Come vedrete nella prima puntata le regole sociali saltano in pochissimi minuti, da una quotidianità afosa e placida del Texas si piomba nell'inferno più nero di una pandemia portata da una mutazione del fungo Cordyceps, come anticipato 30 anni prima da un epidemiologo in TV. Narrativa prossima più che mai a quanto abbiamo vissuto un paio di anni fa, ma con note di morte e disperazione accentuate all’estremo. Si entra in un mondo governato dalla malattia e dalla legge marziale, dove nessuno lavora, ma tutti cercano di sopravvivere meglio che possono. È il mondo gestito dalla forza militare FEDRA contrastata dalle Luci, un gruppo sovversivo che agisce in nome della libertà e democrazia.

Se il primo episodio dimostra fin da subito un alto livello qualitativo, sia per la scelta della fotografia e degli attori (i due protagonisti arrivano da Il Trono di Spade, ma tranquilli questa volta il finale c’è e non lascerà delusi), The Last Of Us si candida subito dopo poche settimane dall’inizio dell’anno a serie del 2023. Non vedo l’ora di settimana prossima!

Caleidoscopio

Caleidoscopio (Kaleidoscope) è stata la prima mini serie del 2023 apparsa su Netflix. È autoconclusiva, non ci sarà cioè una nuova stagione e forse è anche questo tra le poche cose belle che ci lascia.

DATI DISPONIBILI:
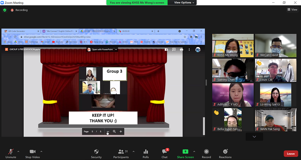Click the red Leave button
Image resolution: width=301 pixels, height=160 pixels.
290,154
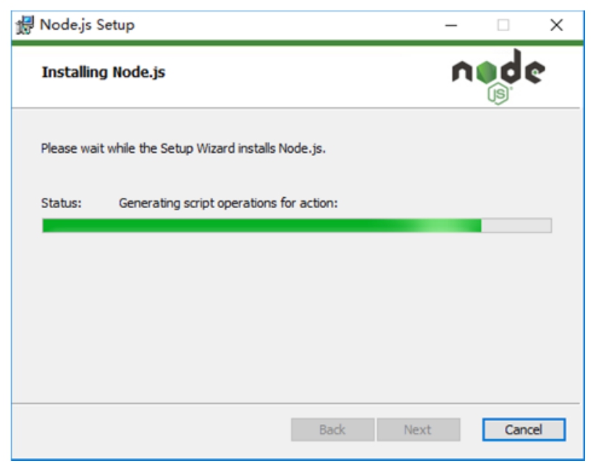Minimize the Node.js Setup window

point(451,25)

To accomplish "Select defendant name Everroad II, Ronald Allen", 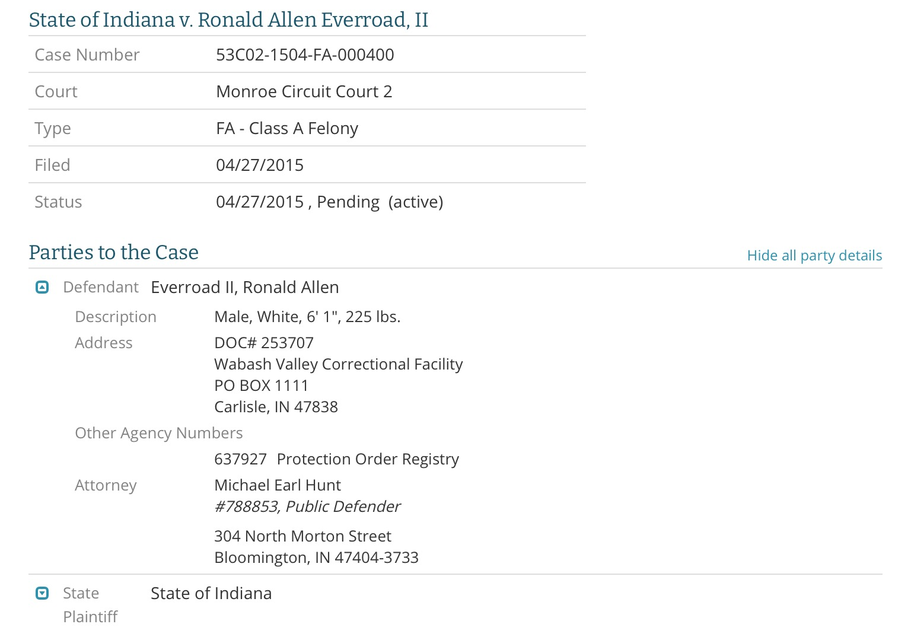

COSA SI RICHIEDE: Prosegui il testo sulle serie The Last Of Us e Caleidoscopio a partire dalla sua ultima frase.

PROBLEMA RISOLTO:
La trama è piuttosto basica. Una banda capitanata da Giancarlo Esposito e formata da sedicenti esperti ladri, organizza a NY un colpo al caveau più sicuro al mondo contenente 7 miliardi di dollari in obbligazioni sfruttando l’uragano Sandy del 2012. Basato su una storia vera a quanto pare. Per il protagonista è l’atto finale di una vendetta meditata per anni nei confronti del proprietario del caveau, l’amico che gli ha rovinato la vita.

Ma Caleidoscopio ha fatto parlare di sé non tanto per la trama, quanto per la possibilità lasciata dai registi e produttori di poterla guardare scegliendo l’ordine della visione degli episodi a proprio piacimento non andando ad influire sulla visione d’insieme della produzione.

La sequenza che ci è capitata è stata: Nero, Giallo, Verde, Arancione, Viola, Blu, Rosso, Rosa, Bianco. Ne esistono 40 mila possibili di combinazioni di visione e benché nel tuo cervello tu possa ricostruire abbastanza facilmente la trama senza rovinarti troppo con spoiler e colpi di scena, c’è chi consiglia l’ordine cronologico corretto come dice Il Post: Viola e continuare con Verde, Giallo, Arancione, Blu, Bianco, Rosso, Rosa. Anche se Bianco è pensato per essere l’ultimo, infatti, cronologicamente si colloca prima di Rosso e Rosa.

Tuttavia, guardarlo in un cert’ordine rispetto ad un altro, come dicevo, poco cambia ai fini della comprensione della serie. Quando i titoli di coda scorrono sul finale, saprai tanto dello spettacolo quanto tutti gli altri che lo guardano. Lo avrai semplicemente sperimentato in un modo leggermente diverso.

Il che lascia solo una domanda. Qual è il punto?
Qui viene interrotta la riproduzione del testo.